→ Material for the task:
───
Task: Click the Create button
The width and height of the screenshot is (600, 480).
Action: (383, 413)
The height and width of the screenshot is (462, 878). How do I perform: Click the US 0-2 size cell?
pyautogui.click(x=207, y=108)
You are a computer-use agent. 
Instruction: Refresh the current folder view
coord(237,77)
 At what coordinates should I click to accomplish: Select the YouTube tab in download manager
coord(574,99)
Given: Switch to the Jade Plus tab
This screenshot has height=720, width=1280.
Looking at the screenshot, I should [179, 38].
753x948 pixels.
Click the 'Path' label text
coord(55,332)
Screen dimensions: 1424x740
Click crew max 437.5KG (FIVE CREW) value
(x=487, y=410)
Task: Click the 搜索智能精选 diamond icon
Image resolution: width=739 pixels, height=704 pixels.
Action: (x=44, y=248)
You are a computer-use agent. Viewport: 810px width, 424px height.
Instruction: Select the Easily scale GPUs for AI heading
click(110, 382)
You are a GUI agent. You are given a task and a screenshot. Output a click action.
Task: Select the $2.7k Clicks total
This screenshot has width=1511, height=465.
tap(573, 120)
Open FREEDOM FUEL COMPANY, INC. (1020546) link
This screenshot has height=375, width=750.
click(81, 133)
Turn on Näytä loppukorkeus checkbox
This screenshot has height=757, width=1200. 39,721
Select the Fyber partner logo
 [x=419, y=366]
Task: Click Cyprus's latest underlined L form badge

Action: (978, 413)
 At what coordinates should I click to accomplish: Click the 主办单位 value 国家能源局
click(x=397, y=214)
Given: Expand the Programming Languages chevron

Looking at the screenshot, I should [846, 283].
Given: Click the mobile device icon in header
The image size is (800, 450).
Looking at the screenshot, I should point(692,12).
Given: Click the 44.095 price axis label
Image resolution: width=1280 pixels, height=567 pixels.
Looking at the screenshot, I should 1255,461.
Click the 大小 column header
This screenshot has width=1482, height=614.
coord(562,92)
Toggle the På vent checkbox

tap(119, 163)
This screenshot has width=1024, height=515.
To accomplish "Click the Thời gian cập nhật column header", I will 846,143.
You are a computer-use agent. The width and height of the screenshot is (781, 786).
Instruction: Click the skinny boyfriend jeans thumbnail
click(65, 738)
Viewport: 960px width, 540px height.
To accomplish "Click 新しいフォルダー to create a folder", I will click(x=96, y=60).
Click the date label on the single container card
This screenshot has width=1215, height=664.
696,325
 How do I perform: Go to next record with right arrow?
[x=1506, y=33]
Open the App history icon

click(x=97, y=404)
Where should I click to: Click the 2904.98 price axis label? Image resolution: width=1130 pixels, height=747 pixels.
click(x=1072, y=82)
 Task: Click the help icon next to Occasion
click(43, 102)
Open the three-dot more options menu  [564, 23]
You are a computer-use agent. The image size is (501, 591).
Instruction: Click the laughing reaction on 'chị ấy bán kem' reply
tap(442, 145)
───
→ What needs to be done:
Set down the entire material again, exactly as it stands.

→ Reply:
Task: Click the Create button
The width and height of the screenshot is (600, 480).
Action: (383, 413)
The height and width of the screenshot is (462, 878). How do I perform: Click the US 0-2 size cell?
pyautogui.click(x=207, y=108)
You are a computer-use agent. 
Instruction: Refresh the current folder view
coord(237,77)
 At what coordinates should I click to accomplish: Select the YouTube tab in download manager
coord(574,99)
Given: Switch to the Jade Plus tab
This screenshot has height=720, width=1280.
Looking at the screenshot, I should [179, 38].
753x948 pixels.
Click the 'Path' label text
coord(55,332)
Screen dimensions: 1424x740
Click crew max 437.5KG (FIVE CREW) value
(x=487, y=410)
Task: Click the 搜索智能精选 diamond icon
Image resolution: width=739 pixels, height=704 pixels.
Action: (x=44, y=248)
You are a computer-use agent. Viewport: 810px width, 424px height.
Instruction: Select the Easily scale GPUs for AI heading
click(110, 382)
You are a GUI agent. You are given a task and a screenshot. Output a click action.
Task: Select the $2.7k Clicks total
This screenshot has width=1511, height=465.
tap(573, 120)
Open FREEDOM FUEL COMPANY, INC. (1020546) link
This screenshot has height=375, width=750.
click(81, 133)
Turn on Näytä loppukorkeus checkbox
This screenshot has height=757, width=1200. 39,721
Select the Fyber partner logo
 [x=419, y=366]
Task: Click Cyprus's latest underlined L form badge

Action: (978, 413)
 At what coordinates should I click to accomplish: Click the 主办单位 value 国家能源局
click(x=397, y=214)
Given: Expand the Programming Languages chevron

Looking at the screenshot, I should [846, 283].
Given: Click the mobile device icon in header
The image size is (800, 450).
Looking at the screenshot, I should point(692,12).
Given: Click the 44.095 price axis label
Image resolution: width=1280 pixels, height=567 pixels.
Looking at the screenshot, I should 1255,461.
Click the 大小 column header
This screenshot has width=1482, height=614.
coord(562,92)
Toggle the På vent checkbox

tap(119, 163)
This screenshot has width=1024, height=515.
To accomplish "Click the Thời gian cập nhật column header", I will 846,143.
You are a computer-use agent. The width and height of the screenshot is (781, 786).
Instruction: Click the skinny boyfriend jeans thumbnail
click(65, 738)
Viewport: 960px width, 540px height.
To accomplish "Click 新しいフォルダー to create a folder", I will click(x=96, y=60).
Click the date label on the single container card
This screenshot has width=1215, height=664.
696,325
 How do I perform: Go to next record with right arrow?
[x=1506, y=33]
Open the App history icon

click(x=97, y=404)
Where should I click to: Click the 2904.98 price axis label? Image resolution: width=1130 pixels, height=747 pixels.
click(x=1072, y=82)
 Task: Click the help icon next to Occasion
click(43, 102)
Open the three-dot more options menu  [564, 23]
You are a computer-use agent. The image size is (501, 591).
Instruction: Click the laughing reaction on 'chị ấy bán kem' reply
tap(442, 145)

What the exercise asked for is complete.